▶ **ИСХОДНЫЙ ТЕКСТ**
Филология
Вестник Нижегородского университета им. Н.И. Лобачевского, 2013, № 1 (2), с. 301-303 301
УДК 82
СИМВОЛИКА КРЫЛЬЕВ/ПОЛЕТА В ПРОЗЕ Ю.К. ОЛЕШИ © 2013 г. А.Н. Ушакова
Университет Российской академии образования (Нижегородский филиал)
а1ехшЬ@уа^ех. ги
Поступила в редакцию 10.12.2012
Рассматривается интерпретация символики крыльев/полета в творчестве Ю.К. Олеши, изменение значений традиционных образов и открытие утраченных смыслов.
Ключевые слова: традиция, символ, интерпретация, категория времени.
Традиционные представления о крыльях связаны с духом, божественной сущностью -со всем тем, что позволяет человеку почувствовать свободу от земных оков. Крыло как символ святости, поэзии, жизни, любви, высокой традиции (идеального прошлого), духовного полета... Все эти значения прочно утвердились в культурном сознании, поэтому ассоциации предсказуемы так же, как определение эпохи, акцентирующей тот или иной смысл символа. На рубеже веков трансформируется классическая система значений. Имя остается, но изменяющийся смысл вызывает деформацию образа. Культурные ожидания реципиента не подтверждаются. Новая эпоха привносит значения, которые, не вытесняя старые, начинают преобладать в восприятии образа. Ю.К. Олеша родился в те годы, когда «исполнялись фантастические мечты человечества» [1, с. 26]. Начало авиации. Опыты первых испытателей летательных машин были серьезно восприняты только детьми, поэтому в дневниковых записях Олеши полеты пионеров авиации толкуются в свете ярких детских переживаний, не находивших отклика у взрослых. Полет толковался как феномен европейскости, знак Запада и свободы. В этом признается писатель в заметках, не вышедших при его жизни, но в 20-е годы XX века появляются рассказы и роман «Зависть», в которых образ крыльев/полета становится одним из постоянных.

▶ **ИСХОДНЫЕ ДАННЫЕ**

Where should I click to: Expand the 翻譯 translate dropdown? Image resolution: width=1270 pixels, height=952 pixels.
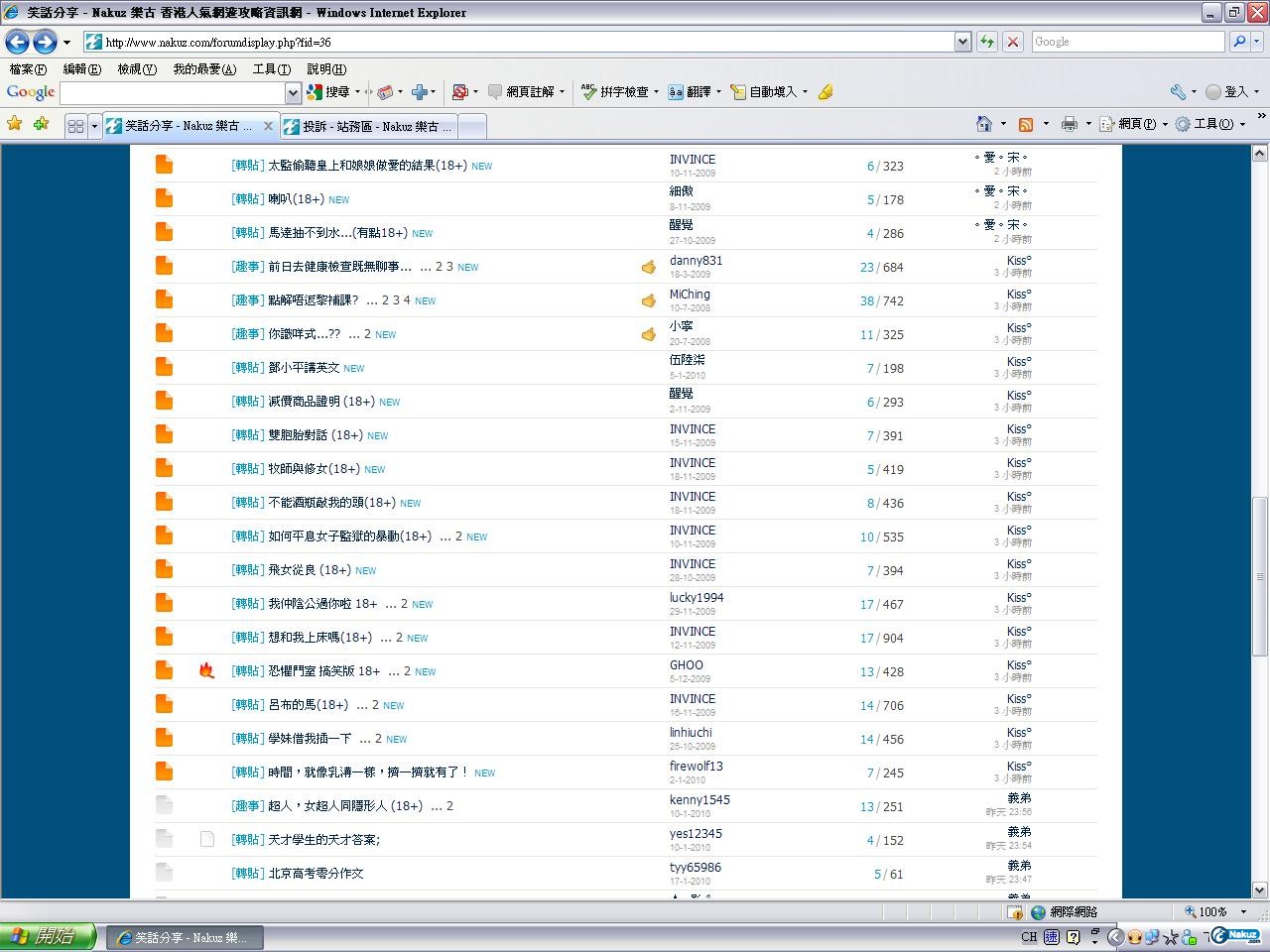[x=718, y=92]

▶ **ЧТО СДЕЛАТЬ**
**a)** Выпишите из статьи об Олеше отрывок от слов «а1ехшЬ@уа^ех. ги» до слов «открытие утраченных смыслов.» включительно.
**b)** Определите, соответствуют ли статье об Олеше три утверждения. Для каждого ответьте «да» или «нет» и приведите точную цитату, на которой основан ответ.
(i) Опыты первых испытателей летательных машин всерьез воспринимали взрослые.
(ii) Полет толковался как знак Запада и свободы.
(iii) Роман «Зависть» появился в 20-е годы XX века.

▶ **ОТВЕТЫ К ЗАДАНИЯМ**
**a)**
а1ехшЬ@уа^ех. ги
Поступила в редакцию 10.12.2012
Рассматривается интерпретация символики крыльев/полета в творчестве Ю.К. Олеши, изменение значений традиционных образов и открытие утраченных смыслов.

**b)**
(i) Нет: «Опыты первых испытателей летательных машин были серьезно восприняты только детьми».
(ii) Да: «Полет толковался как феномен европейскости, знак Запада и свободы».
(iii) Да: «в 20-е годы XX века появляются рассказы и роман «Зависть»».